Big Data has gone mainstream. But is it succeeding? Results from two recent surveys (conducted by NewVantage Partners and Wikibon, respectively) show some key ROI (return on investment) challenges facing Big Data projects.

First up, Wikibon's Big Data Analytics Survey 2014 survey results -- which shows a disconnect between corporate IT and their business users. While corporate IT departments are pleased to get Big Data platforms (like Hadoop) up and running, their business user counterparts are struggling to define the right questions to be raising when using such platforms, notes Silicon Angle's spin on the research. And in many cases, Wikibon's research claims, the average Big Data project delivers just a 55 cent ROI for each dollar invested.

Another survey, from NewVantage Partners, revealed these key findings:

  • Big Data investment is significant and growing.
  • Big Data initiatives are in production, or fast on the way -- backed by top-down executive sponsorship.
  • The Chief Data Officer (CDO) role is becoming a corporate standard.
  • Business and technology partnership is growing and critical to success.
  • Big Data is going mainstream.
  • Despite all that, executives are wary of the term Big Data.

The Big Data Bandwagon

That's understandable. Many software and cloud companies, after all, have slapped the "Big Data" label on traditional software tools -- much in the way that the "cloud" label found its way onto plenty of traditional IT hardware platforms.

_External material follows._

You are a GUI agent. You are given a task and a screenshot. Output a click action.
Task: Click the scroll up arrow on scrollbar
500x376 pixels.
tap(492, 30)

NewVantage says 67 percent of companies now have Big Data initiatives running in production. For businesses spending at least $10 million on Big Data, investments will grow about 75 percent by 2017. For businesses spending at least $50 million on Big Data, investments will grow about 28 percent by 2017.

Now here's the big twist: Only 4 percent of NewVantage survey participants see "technology selection" as being critical to a successful Big Data project. The far bigger issue involves synergy between IT and business executives.